Large Language Models (LLMs) such as ChatGPT are transforming how scientists conduct and validate research, offering promise as tools to improve scientific reproducibility. However, computational reproducibility and error detection remain expensive and labor-intensive. A team of researchers which includes INCHER members Igor Asanov, Mariya-Anastasia Noha and Stephan Bruns, experimentally tested how collaboration between researchers and LLM assistants influences the reproduction of quantitative social science findings across different levels of AI autonomy. Their findings were recently published in the prestigious journal PNAS.

Brodeur, Abel; Valenta, David; Marcoci, Alexandru et al. (among the authors: Asanov, Igor; Noha, Anastasiya-Mariya, and Bruns, Stephan)  (2026): AI-assisted teams outperform AI-led teams but not human-only teams in assessing research reproducibility in quantitative social science. Proceedings of the National Academy of Sciences of the United States of America 123 (22), e2524747123. 

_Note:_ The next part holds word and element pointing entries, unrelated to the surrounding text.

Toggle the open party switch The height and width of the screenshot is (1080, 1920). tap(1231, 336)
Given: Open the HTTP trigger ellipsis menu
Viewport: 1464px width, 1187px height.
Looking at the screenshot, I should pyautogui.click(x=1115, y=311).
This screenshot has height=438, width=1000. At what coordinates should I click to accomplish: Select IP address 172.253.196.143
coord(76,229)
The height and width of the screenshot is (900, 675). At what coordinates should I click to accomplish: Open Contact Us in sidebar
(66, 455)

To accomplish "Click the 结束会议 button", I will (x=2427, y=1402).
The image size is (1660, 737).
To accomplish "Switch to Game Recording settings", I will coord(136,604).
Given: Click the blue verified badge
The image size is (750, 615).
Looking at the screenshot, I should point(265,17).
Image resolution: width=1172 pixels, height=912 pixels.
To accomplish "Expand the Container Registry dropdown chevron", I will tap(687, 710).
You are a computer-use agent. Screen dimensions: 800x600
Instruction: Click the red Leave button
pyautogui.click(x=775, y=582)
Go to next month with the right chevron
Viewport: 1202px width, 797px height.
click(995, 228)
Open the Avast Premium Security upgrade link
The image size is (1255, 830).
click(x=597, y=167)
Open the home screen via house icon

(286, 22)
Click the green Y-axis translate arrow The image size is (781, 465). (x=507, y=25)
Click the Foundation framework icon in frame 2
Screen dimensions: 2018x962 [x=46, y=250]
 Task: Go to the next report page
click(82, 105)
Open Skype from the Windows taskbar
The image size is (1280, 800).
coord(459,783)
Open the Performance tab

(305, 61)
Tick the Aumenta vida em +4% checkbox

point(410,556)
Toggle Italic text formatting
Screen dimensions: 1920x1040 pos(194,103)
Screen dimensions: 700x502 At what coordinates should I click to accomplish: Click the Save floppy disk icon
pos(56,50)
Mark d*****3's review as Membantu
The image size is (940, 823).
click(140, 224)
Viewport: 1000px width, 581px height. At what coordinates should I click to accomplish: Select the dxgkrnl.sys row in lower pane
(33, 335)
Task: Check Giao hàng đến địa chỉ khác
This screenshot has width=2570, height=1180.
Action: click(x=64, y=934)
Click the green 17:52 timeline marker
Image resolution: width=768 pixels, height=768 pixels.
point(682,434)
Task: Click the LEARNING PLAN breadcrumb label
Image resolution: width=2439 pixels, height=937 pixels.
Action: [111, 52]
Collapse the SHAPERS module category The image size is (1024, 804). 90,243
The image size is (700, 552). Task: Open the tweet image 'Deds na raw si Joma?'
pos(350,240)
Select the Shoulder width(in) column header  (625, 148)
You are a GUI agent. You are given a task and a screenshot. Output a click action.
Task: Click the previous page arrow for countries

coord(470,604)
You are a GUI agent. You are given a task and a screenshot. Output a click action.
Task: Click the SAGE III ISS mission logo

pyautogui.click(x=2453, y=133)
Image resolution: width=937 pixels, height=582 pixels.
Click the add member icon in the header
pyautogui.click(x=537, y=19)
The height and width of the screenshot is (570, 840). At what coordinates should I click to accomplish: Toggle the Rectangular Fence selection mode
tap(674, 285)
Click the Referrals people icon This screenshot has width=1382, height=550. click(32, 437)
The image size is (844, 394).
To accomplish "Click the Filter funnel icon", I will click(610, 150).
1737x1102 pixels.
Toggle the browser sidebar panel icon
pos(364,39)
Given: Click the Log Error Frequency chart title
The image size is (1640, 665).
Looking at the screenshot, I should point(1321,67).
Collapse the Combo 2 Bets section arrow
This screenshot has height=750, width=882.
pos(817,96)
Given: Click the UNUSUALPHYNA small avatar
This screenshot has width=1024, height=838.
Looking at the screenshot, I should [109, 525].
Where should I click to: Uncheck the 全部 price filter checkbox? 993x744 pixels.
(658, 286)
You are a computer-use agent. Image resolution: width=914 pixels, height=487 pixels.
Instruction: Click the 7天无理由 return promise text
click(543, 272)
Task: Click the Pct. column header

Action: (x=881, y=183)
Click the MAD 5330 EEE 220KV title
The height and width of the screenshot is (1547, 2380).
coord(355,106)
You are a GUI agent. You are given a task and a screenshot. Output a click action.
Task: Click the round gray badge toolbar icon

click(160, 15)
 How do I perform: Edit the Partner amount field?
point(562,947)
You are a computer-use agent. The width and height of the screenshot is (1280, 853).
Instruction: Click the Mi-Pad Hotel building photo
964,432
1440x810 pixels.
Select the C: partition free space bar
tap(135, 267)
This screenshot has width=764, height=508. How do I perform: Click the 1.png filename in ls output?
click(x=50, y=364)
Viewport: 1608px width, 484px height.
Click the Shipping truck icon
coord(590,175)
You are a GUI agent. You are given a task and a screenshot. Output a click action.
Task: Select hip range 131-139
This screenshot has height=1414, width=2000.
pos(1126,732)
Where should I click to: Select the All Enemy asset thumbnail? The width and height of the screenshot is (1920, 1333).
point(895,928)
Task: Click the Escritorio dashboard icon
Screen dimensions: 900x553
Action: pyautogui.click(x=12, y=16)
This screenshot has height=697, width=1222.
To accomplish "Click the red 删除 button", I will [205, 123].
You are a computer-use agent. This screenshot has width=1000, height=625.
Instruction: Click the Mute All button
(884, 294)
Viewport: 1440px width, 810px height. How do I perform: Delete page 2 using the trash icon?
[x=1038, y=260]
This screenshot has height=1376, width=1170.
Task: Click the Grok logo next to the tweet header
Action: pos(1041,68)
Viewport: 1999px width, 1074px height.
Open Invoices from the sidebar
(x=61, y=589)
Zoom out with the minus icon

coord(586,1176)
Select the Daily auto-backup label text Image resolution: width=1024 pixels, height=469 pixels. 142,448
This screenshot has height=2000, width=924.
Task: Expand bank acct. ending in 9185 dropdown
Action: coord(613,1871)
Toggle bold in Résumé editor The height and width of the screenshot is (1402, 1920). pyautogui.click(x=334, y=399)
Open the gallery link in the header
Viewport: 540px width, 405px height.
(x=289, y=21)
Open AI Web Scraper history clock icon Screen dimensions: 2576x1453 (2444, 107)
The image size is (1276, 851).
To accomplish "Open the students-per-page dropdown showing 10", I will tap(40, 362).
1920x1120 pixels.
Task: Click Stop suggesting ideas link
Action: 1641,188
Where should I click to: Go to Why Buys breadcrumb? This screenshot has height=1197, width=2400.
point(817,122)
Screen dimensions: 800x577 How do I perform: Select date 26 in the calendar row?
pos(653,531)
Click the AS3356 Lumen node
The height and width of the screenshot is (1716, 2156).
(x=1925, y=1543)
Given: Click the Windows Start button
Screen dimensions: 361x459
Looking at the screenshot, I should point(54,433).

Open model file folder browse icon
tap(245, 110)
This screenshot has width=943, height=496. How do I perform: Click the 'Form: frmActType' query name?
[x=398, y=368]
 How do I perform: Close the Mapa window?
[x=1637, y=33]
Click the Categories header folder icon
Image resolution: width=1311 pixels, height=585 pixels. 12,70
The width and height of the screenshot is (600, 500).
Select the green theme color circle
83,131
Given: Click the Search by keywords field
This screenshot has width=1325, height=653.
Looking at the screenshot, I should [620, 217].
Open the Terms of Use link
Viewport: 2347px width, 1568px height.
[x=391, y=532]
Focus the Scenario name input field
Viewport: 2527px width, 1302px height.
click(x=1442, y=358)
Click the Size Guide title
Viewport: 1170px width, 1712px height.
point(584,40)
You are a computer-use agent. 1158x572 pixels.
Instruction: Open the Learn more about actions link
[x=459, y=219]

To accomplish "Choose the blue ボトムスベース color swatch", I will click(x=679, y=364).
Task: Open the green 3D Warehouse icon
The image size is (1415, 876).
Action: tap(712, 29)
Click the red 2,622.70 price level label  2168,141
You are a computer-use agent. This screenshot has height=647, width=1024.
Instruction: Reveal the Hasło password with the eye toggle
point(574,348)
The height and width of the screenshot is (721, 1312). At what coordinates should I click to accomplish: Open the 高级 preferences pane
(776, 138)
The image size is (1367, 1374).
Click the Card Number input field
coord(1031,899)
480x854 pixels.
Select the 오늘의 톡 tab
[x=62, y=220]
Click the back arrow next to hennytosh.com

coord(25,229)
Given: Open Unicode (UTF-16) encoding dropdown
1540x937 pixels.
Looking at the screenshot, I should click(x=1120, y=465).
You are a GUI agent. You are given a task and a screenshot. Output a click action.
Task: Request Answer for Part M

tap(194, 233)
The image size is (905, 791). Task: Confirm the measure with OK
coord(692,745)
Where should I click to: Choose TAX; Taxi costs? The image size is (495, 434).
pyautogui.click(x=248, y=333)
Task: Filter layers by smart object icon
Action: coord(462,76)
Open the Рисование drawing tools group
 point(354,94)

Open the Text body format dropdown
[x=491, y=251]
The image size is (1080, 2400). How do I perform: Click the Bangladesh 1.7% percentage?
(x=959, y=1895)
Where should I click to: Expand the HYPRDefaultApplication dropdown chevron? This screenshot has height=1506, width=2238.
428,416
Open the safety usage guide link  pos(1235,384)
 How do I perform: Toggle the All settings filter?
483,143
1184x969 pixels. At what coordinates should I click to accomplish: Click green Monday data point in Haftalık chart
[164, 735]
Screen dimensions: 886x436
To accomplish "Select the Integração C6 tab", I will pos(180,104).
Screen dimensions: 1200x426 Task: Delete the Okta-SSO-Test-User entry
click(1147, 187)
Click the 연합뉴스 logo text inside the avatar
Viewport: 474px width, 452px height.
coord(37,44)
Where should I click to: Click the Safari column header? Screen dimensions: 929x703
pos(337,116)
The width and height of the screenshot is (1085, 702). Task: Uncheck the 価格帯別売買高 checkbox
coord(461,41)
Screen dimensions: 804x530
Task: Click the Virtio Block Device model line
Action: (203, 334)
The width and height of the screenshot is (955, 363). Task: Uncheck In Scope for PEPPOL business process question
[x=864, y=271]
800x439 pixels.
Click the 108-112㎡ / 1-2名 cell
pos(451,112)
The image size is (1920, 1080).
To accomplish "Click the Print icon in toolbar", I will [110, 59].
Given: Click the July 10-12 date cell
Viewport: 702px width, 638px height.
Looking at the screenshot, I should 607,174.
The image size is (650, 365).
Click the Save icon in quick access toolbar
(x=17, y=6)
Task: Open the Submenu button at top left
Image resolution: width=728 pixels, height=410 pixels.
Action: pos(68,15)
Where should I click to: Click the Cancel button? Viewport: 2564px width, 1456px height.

DOI: 10.1073/pnas.2524747123.

The authors randomly assigned 288 researchers to 103 teams working under three conditions: human-only, AI-assisted (using ChatGPT as a collaborative tool), or AI-led (ChatGPT operating with minimal human oversight)  teams reproduced published results from leading social science journals, detected coding errors, and proposed robustness checks. Human-only and AI-assisted teams achieved comparable reproduction rates (94% vs. 91%) and performed similarly on most outcomes, except human-only teams identified significantly more major coding errors. Both substantially outperformed AI-led teams, which achieved only a 37% reproduction rate, detected fewer errors across all categories, proposed weaker robustness checks, and required more time. This autonomous approach, however, likely represents only a lower bound of AI capabilities. Despite rapid model advances, expert human judgment currently remains indispensable for reliable empirical verification. While AI assistance did not degrade most outcomes, it provided no measurable advantages and was associated with reduced detection of major errors. However, the 37% autonomous reproduction rate indicates that AI could provide value in settings where scale or cost constraints preclude human review of papers, even though general-purpose LLMs offer no immediate advantages for human-supervised verification.